## [EXCERPTED TEXT]
>>>
Council sells off public green space to Brick by Brick for just £1

Croydon Council has sold at least three packages of publicly owned property – in Waddon, South Croydon and Fairfield wards – to Brick by Brick, its house-building company, for just £1 each.

And last year the Labour-run council also flogged off public green space in Upper Norwood to Brick by Brick for a bargain £250.

The council-owned house-builder has just put the 15 flats and 15 “family houses” which it has built on that Ravensdale and Rushden site on the private housing market. All together, the homes are on sale for a total of more than

£16million.

The Brick by Brick marketing blurb, published last week with the release for sale of these homes, states, “Family houses in neat low terraces, and a landmark building of two bedroom apartments, just off Beulah Hill in Upper Norwood. The houses have private gardens as well as a new play area for children, while many of the apartments have wonderful views to the south. Perfect for growing families and anyone looking for a sense of space. Well connected to Crystal Palace, and an easy commute into Central London.”
<<<
## [MATERIAL]
>>>
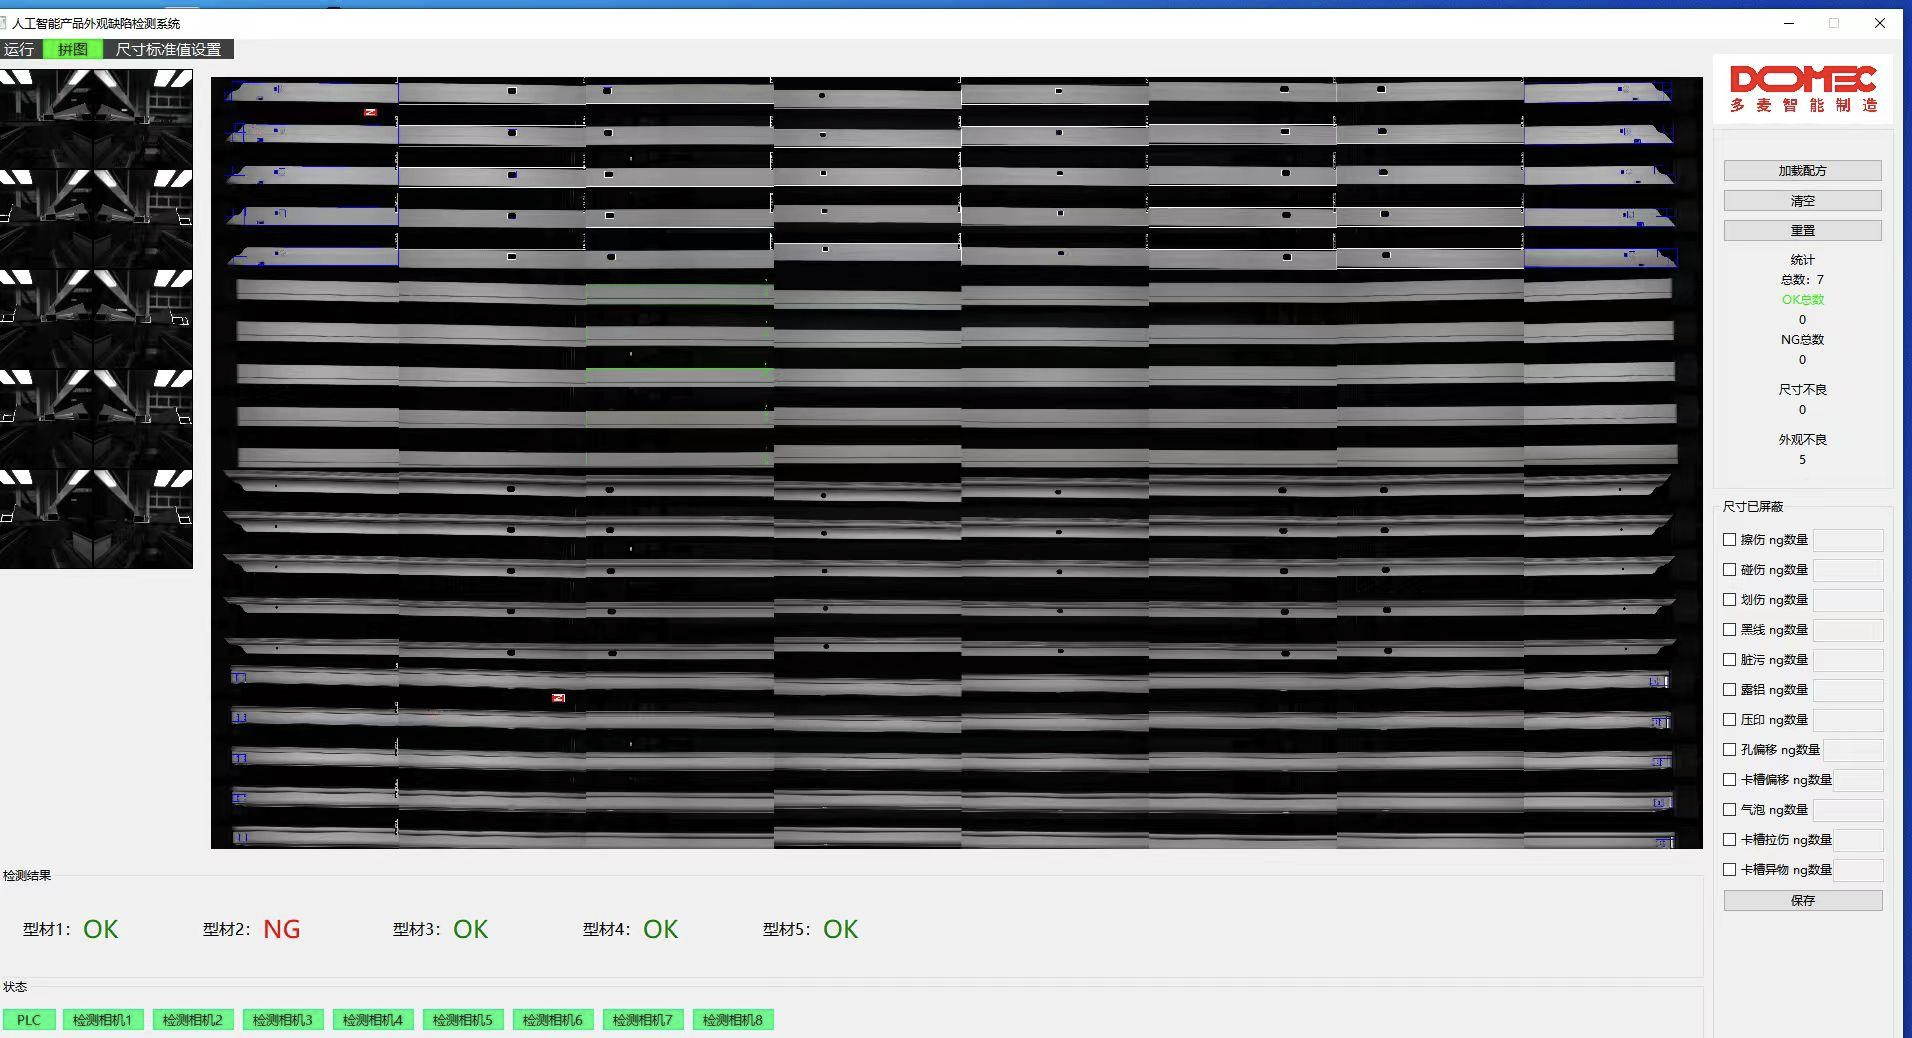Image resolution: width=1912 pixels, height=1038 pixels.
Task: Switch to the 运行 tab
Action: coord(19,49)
<<<
## [THE TASK]
Write the next part of the article above about Croydon Council selling land to Brick by Brick, continuing after its final sentence.

## [RESULT FOR THIS TASK]
None of these new homes being built by Brick by Brick are available as social housing or council homes, of the kind which might actually provide a roof over the heads of those on Croydon Council’s ever-lengthening housing waiting list.

The 14 two-bed apartments at Ravensdale and Rushden are being sold at an eye-watering £500,000 each, while the 15 three-bedroomed terraced houses are being marketed for at least £580,000 each.

Brick by Brick’s first properties are predominantly for private sale

The land on which they have been built was previously public open space used by social housing tenants living in 1970s-built blocks, but who were largely ignored by council consultations and planners when the Brick by Brick scheme was put forward.

Brick by Brick was formed by the council in 2015. The model of using publicly owned land and property to build new homes was the brainchild of Jo “We’re Not Stupid” Negrini, the council chief exec, working closely with the Blairites who control Croydon council.

Negrini’s cunning plan was presented as a means of overcoming the housing crisis in Croydon. By utilising small pockets of public property to build on, so went the spiel, the sale of some of the new homes could subsidise the provision of accommodation for the homeless. All receipts, including land sales, would, we were assured, come back into the council coffers to help pay for front-line services.

The reality, however, is somewhat different, and the sale on the cheap of some of the council’s assets to Brick by Brick ought to sound alarm bells at the Town Hall.

“What they are doing is positively Maxwellian,” one Katharine Street source said, referring to the entirely opaque financial arrangements of the former Labour MP and Daily Mirror publisher Robert Maxwell.

Indeed, the very idea that receipts from the land sales might be used to fund public services is deeply misleading. Councils are prohibited by the law from using capital receipts to do this.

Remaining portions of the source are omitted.